The Analytics AQS service is the backend for Analytics APIs like Pageviews, Unique Devices and more recently all the data to support the new Wikistats 2 website. In order to implement the edit API for Wikistat 2, AQS needs to query another service, Druid. Recurrent systemd timers on the Analytics Coordinator node (an-coord1001) drop old data from Druid to increase its efficiency and disk/memory space used on the hosts in which it runs (druid100[4-6]).
A systemd timer meant to clean up old MediaWiki history snapshots on Druid (the data needed by Wikistats 2) failed to run due to a change in the script that needed to be ran, since an argument was changed and puppet had not been updated accordingly. Luca merged https://gerrit.wikimedia.org/r/#/c/operations/puppet/+/517203/ to fix the systemd timer, and he manually restarted its service unit to force the timer to run in order to verify that everything was running fine. The old snapshots on Druid were deleted, but sadly this triggered an old Druid bug that we thought to have resolved, namely all Druid brokers locked up in some state without being able to respond to any query (https://phabricator.wikimedia.org/T220111). This in turn caused the AQS API to start responding 50x HTTP errors for all the API requests for Edit data, including the ones coming from the Wikistats 2 website.

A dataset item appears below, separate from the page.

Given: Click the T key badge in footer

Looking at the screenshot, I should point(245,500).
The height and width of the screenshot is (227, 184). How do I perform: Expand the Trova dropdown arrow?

Every HTTP call to the AQS service for edit-related APIs got a 503 during the timeframe of the outage. The Wikstats V2 website (still in beta) ran in degraded mode for the timeframe of the outage.
The AQS application level health checks for the edit API fired first, followed by the Pybal ones indicating that the LVS backend hosts behind druid-public-broker.svc.eqiad.wmnet were all down.
All times in UTC.
- 2019-06-15 7:10 - The analytics team receives an alarm from Icinga about a failure registered by the last execution of the refinery-druid-drop-public-snapshots systemd timer on an-coord1001 (non-zero return code from the service unit).
- 2019-06-16 8:09 - Luca notices the problem, creates/merges https://gerrit.wikimedia.org/r/#/c/operations/puppet/+/517203/ and forces a puppet run on an-coord1001 to fix the systemd timer. Then Luca forces the execution of its service unit via a manual restart of the refinery-druid-drop-public-snapshots service unit.
- 2019-06-16 8:09 - The druid coordinator leader starts the procedure to drop the two mediawiki history snapshots from the historical nodes, following what (correctly) indicated by the refinery-druid-drop-public-snapshots unit.
- 2019-06-16 8:10 - All the druid brokers on druid100[4-6] stopped serving HTTP queries (stuck in a weird/buggy state). OUTAGE BEGINS
- 2019-06-16 8:13 - First alarm fired for aqs1005's AQS endpoint (health check failure).
- 2019-06-16 8:21 - Luca restarts all the druid brokers on druid100[4-6] and full recovery was reached few seconds after it. OUTAGE ENDS
What went well?
The monitoring of the AQS endpoint triggered the first alert few minutes after the outage started, so a manual intervention was quickly able to limit the damage and restore the functionality of the service.
What went poorly?
This issue already happened in the past, but it was meant to be fixed by all the work done in https://phabricator.wikimedia.org/T220111. We thought that the issue was related to an aggressive data drop procedure, causing lag and timeouts in Druid and leading to this failure scenario. Our tests suggested that the issue was fixed, but it is clearly not the case.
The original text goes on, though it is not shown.